____ TEXT EXTRACT
## Abstract

The paper analyzes the reliability consequences of the fact that the current design codes for concrete structure contain covert (or hidden) understrength (or capacity reduction) factors. This prevents distinguishing between different combinations of separate risks due to the statistical scatter of material properties, the error of the design formula, and the degree of brittleness of failure mode, and also makes any prediction of structural reliability (or survival probability) impossible. The covert formula error factor is implied by the fact that the design formula was calibrated to pass not through the mean but through the fringe (or periphery, margin) of the supporting experimental data. The covert material randomness factor is the ratio of the reduced concrete strength required for design to the mean of the strength tests. As a remedy, the covert understrength factor of design formula should be made overt, its coefficient of variation (based on the supporting test data) should be specified, and the type of probability distribution (e.g., Gaussian or Weibull) indicated (which then also implies the probability cutoff). Alternatively, the code could give the mean formula, specify its coefficient of variation and type of distribution, and either prescribe the probability cutoff or overtly declare the understrength factor. The mean of strength tests required for quality control should be figured out from the required design strength on the basis of a specified probability cutoff and the coefficient of variation of these tests. Furthermore, it is proposed that the currently used empirical understrength factor, which accounts mainly for the risks of structural brittleness (or lack of ductility), should be based on the expected maximum kinetic energy that could be imparted to the structure. The reliability integral taking into account the randomness of both the load and structural resistance is generalized for the case of multiple (statistically independent) understrength factors. Finally, it is pointed out that the currently assumed proportionality of the tensile and shear strengths to the square root of compressive strength of concrete is realistic only for the mean, but grossly underestimates the scatter of tensile and shear strengths.
________
[WRITTEN EXERCISE]
Reproduce the abstract above in full, word for word.
____ GIVEN RECORDS
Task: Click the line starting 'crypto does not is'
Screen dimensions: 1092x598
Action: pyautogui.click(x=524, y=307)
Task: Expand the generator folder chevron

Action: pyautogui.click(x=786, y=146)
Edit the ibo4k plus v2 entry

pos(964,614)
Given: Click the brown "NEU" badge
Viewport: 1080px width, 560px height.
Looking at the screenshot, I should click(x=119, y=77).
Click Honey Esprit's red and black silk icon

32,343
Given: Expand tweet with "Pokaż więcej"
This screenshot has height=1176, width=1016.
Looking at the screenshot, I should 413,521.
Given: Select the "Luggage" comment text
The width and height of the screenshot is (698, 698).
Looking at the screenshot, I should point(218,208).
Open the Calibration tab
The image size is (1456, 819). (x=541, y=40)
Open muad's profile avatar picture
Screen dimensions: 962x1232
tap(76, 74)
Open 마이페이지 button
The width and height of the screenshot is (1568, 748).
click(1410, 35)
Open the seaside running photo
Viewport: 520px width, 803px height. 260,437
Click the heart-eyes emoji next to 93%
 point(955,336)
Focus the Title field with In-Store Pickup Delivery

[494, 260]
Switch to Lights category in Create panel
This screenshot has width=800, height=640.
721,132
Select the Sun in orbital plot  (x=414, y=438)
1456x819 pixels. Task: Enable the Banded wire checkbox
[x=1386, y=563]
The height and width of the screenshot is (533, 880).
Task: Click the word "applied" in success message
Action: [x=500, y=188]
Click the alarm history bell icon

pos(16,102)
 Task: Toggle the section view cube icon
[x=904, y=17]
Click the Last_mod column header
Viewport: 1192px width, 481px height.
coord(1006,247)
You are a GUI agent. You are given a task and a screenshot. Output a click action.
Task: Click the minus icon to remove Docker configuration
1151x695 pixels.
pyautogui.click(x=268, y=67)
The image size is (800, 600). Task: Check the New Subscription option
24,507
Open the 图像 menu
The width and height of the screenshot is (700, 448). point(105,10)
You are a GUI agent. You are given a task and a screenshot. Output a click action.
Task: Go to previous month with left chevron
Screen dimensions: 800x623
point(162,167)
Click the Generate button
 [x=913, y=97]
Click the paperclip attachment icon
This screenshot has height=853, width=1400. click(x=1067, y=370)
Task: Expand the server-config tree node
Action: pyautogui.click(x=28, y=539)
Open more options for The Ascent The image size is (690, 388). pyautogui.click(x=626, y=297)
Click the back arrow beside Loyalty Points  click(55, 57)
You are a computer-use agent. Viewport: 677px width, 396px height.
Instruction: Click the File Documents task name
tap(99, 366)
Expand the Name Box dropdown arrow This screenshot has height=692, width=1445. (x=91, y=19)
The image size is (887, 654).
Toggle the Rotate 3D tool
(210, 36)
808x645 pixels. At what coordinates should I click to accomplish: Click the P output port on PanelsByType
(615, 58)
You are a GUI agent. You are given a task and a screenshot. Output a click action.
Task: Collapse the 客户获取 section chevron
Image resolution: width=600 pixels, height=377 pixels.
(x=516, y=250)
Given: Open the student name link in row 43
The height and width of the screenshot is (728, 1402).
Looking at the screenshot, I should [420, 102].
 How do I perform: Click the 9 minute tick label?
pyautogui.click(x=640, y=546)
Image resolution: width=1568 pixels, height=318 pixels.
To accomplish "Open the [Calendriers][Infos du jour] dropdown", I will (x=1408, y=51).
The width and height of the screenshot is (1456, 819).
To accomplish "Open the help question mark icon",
________
[FINISHED ANSWER]
## Abstract

The paper analyzes the reliability consequences of the fact that the current design codes for concrete structure contain covert (or hidden) understrength (or capacity reduction) factors. This prevents distinguishing between different combinations of separate risks due to the statistical scatter of material properties, the error of the design formula, and the degree of brittleness of failure mode, and also makes any prediction of structural reliability (or survival probability) impossible. The covert formula error factor is implied by the fact that the design formula was calibrated to pass not through the mean but through the fringe (or periphery, margin) of the supporting experimental data. The covert material randomness factor is the ratio of the reduced concrete strength required for design to the mean of the strength tests. As a remedy, the covert understrength factor of design formula should be made overt, its coefficient of variation (based on the supporting test data) should be specified, and the type of probability distribution (e.g., Gaussian or Weibull) indicated (which then also implies the probability cutoff). Alternatively, the code could give the mean formula, specify its coefficient of variation and type of distribution, and either prescribe the probability cutoff or overtly declare the understrength factor. The mean of strength tests required for quality control should be figured out from the required design strength on the basis of a specified probability cutoff and the coefficient of variation of these tests. Furthermore, it is proposed that the currently used empirical understrength factor, which accounts mainly for the risks of structural brittleness (or lack of ductility), should be based on the expected maximum kinetic energy that could be imparted to the structure. The reliability integral taking into account the randomness of both the load and structural resistance is generalized for the case of multiple (statistically independent) understrength factors. Finally, it is pointed out that the currently assumed proportionality of the tensile and shear strengths to the square root of compressive strength of concrete is realistic only for the mean, but grossly underestimates the scatter of tensile and shear strengths.